This deserves points for telling a cyberpunk story from the point of view of the type of character whose misery is usually of concern to a regular movie hero but is still too much of a peon to shoulder a whole plot – it’s kind of a Johnny Mnemomic take on the world of Amores Perros.
In the future, Mexico is even more exploited – huge dams have cut off poor farmers’ irrigation, and access to the hyper-internet is limited to those who have ‘nodes’ implanted in their bodies. Memo (Luis Fernando Peña) helps his father trudge to the dam to pay exorbitant fees to an automated system – at once a remote camera, a machine gun and a cash-in-the-slot money transfer – to get water to carry to their field. Memo fiddles with old radios and listens in on chatter, but his signal is mistaken for a trace of terrorist activity and a drone plane, remotely piloted by Rudy (Jacob Vargas), destroys the homestead and kills the father; the air strike is shown on television in a horribly believable Cops-style reality show in which Rudy is exorted to ‘blow away the bad guys’. Memo heads for Tijuana to get nodes implanted (in a gruesome process reminiscent of the one in eXistenZ) so he can work in a factory where Mexicans remotely pilot robots on US building sites or in other menial jobs – giving America the ideal of immigrant labour without any actual immigrants. On the bus, Memo meets the unfeasably gorgeous Luz (Leonor Varela), a student whose income derives from posting her memories on line and selling them – Rudy comes across her memories of Memo, and pays her to learn more as he picks at the scab of his guilts.
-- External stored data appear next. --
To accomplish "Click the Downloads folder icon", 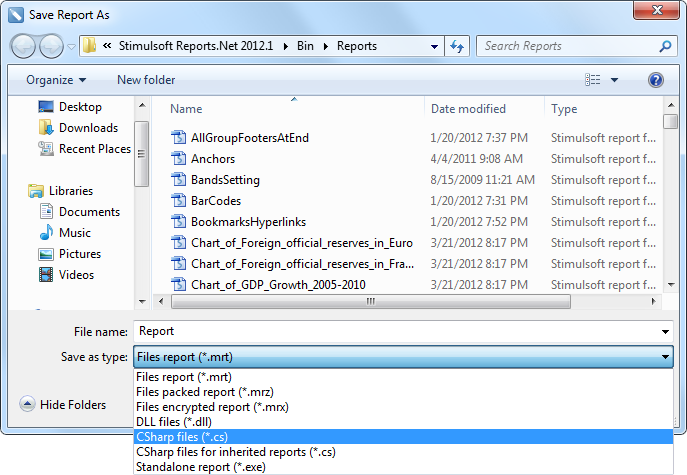I will click(46, 128).
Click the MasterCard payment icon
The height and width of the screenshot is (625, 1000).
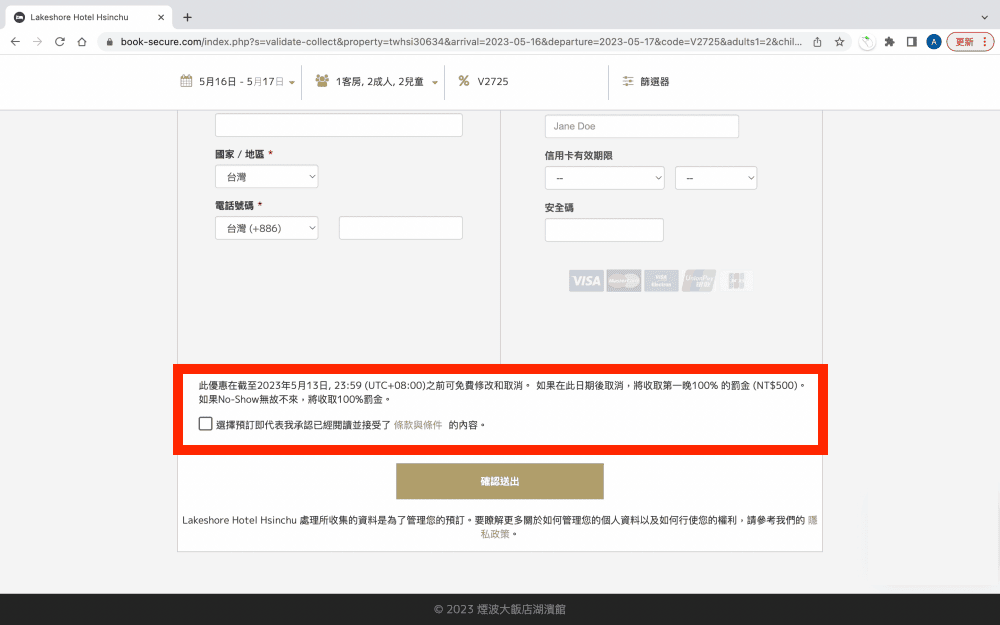623,281
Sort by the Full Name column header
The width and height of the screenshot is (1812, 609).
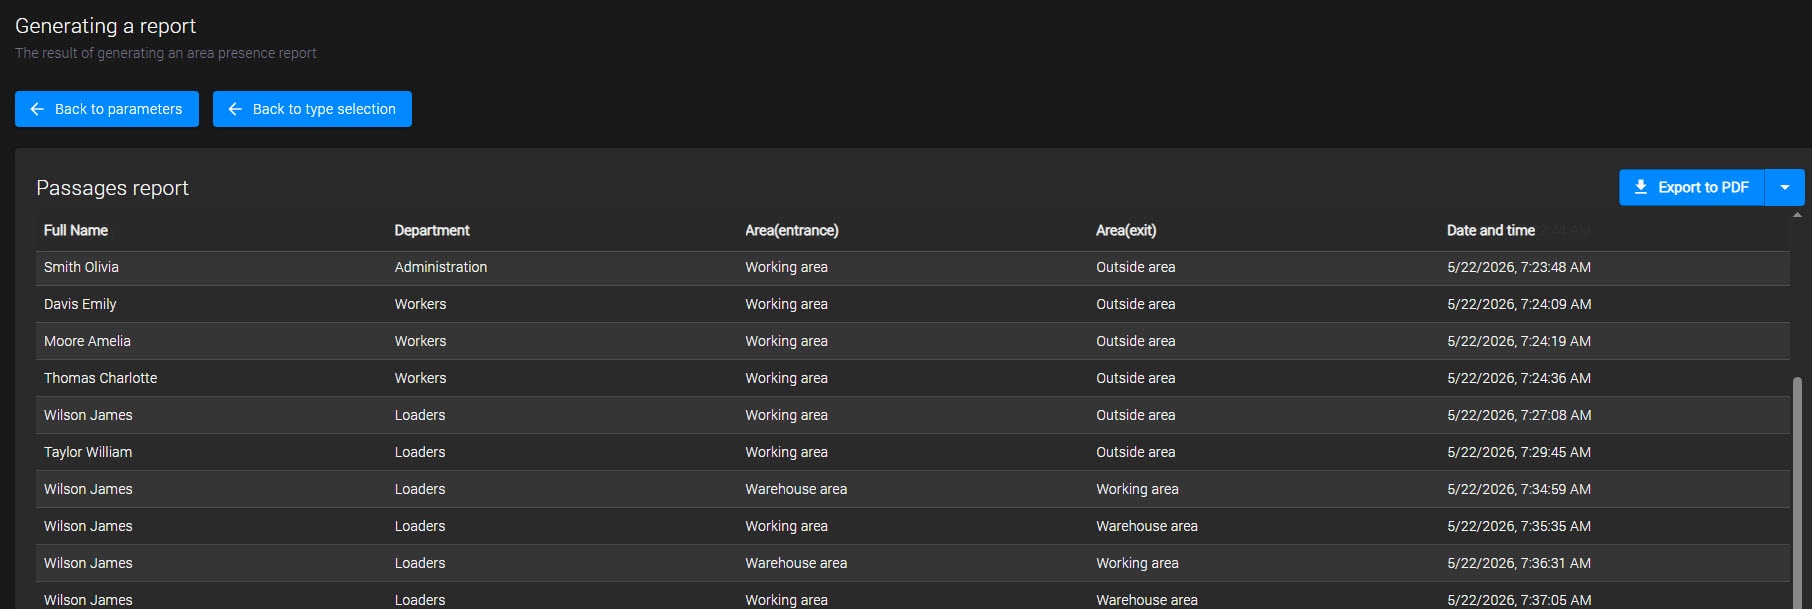pos(76,230)
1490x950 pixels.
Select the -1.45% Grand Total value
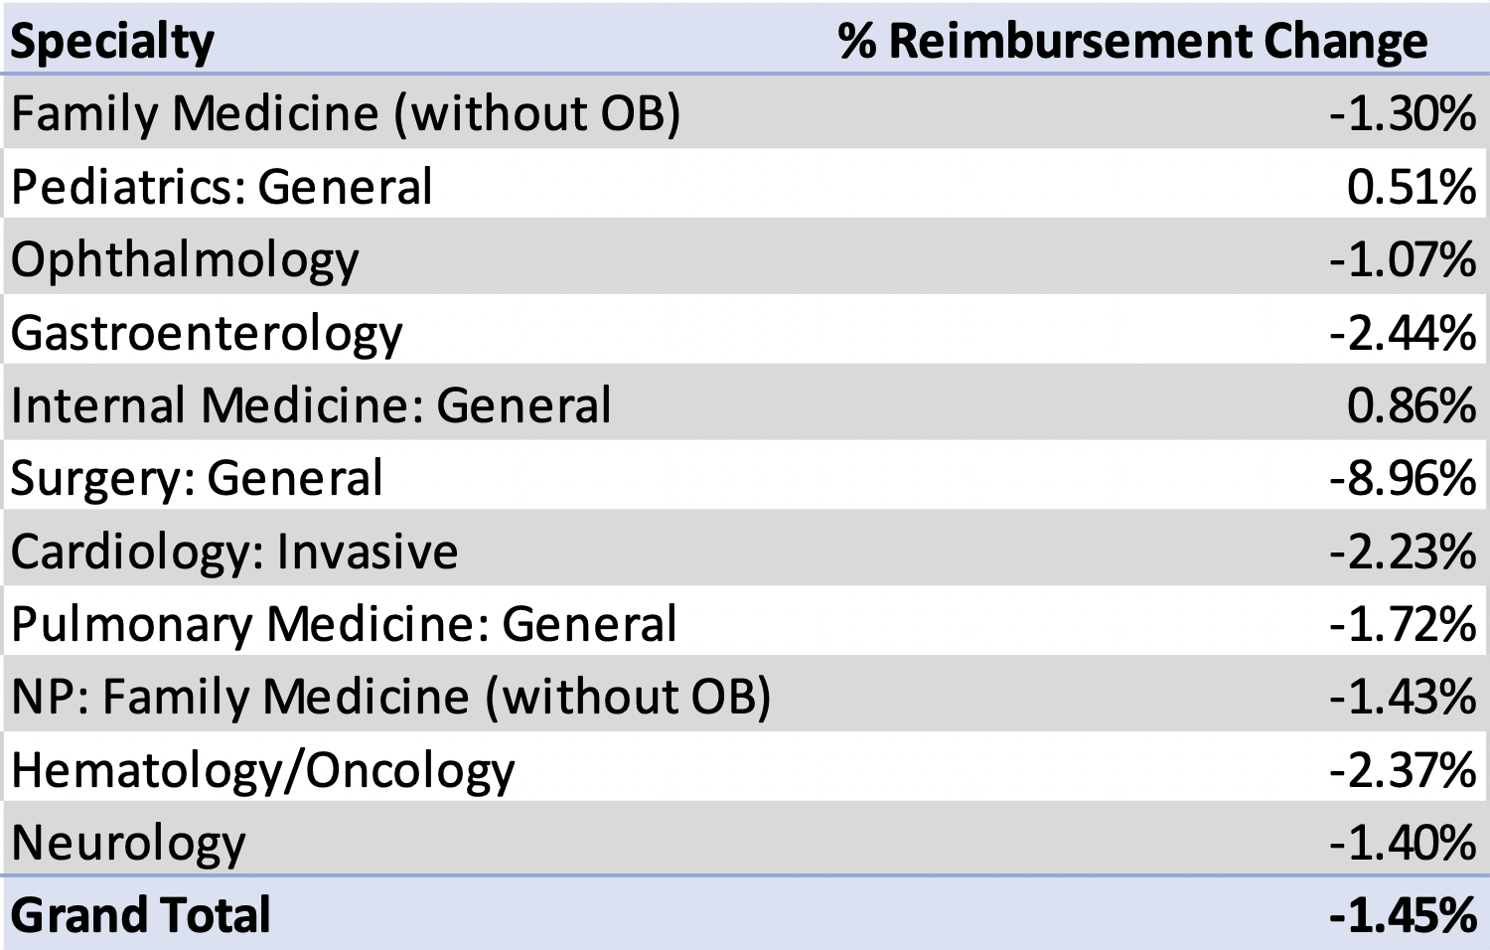pyautogui.click(x=1402, y=915)
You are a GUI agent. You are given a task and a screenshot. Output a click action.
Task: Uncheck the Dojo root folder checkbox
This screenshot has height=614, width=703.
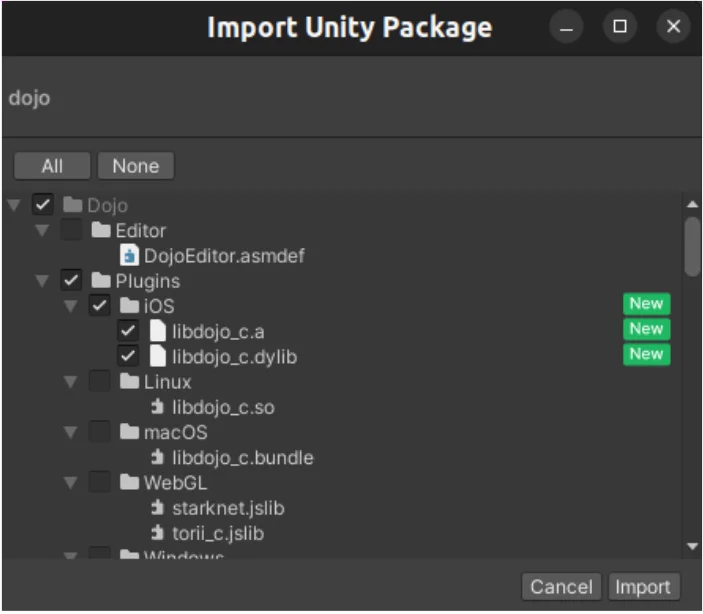(x=43, y=205)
Directed and co-written by Alex Rivera, Sleep Dealer works its way towards a fairly predictable upbeat finish, in which Rudy rebels and destroys the dam, but the details of this miserable future are more telling than the happyish ending – the rows of Mexicans hooked up to machines like the workers in Metropolis and piloting WALL-E-look builders’ robots until they drop, the trivial American broadcast media selling hideous injustice as an old-fashioned white hats/black hats shoot ‘em up, the slice of life porn version of MySpace. It’s good on the stirrings of rebellion in people programmed to behave – when Rudy, in clear distress, tells his parents ‘I killed a man’, his mother quickly affirms ‘and we’re proud of you’. It’s even admirable that Rudy is a Mexican-American rather than the Tom Cruise-type caucasian fighter jock any studio would want as a conflicted hero, with putupon Memo edged out of centre screen.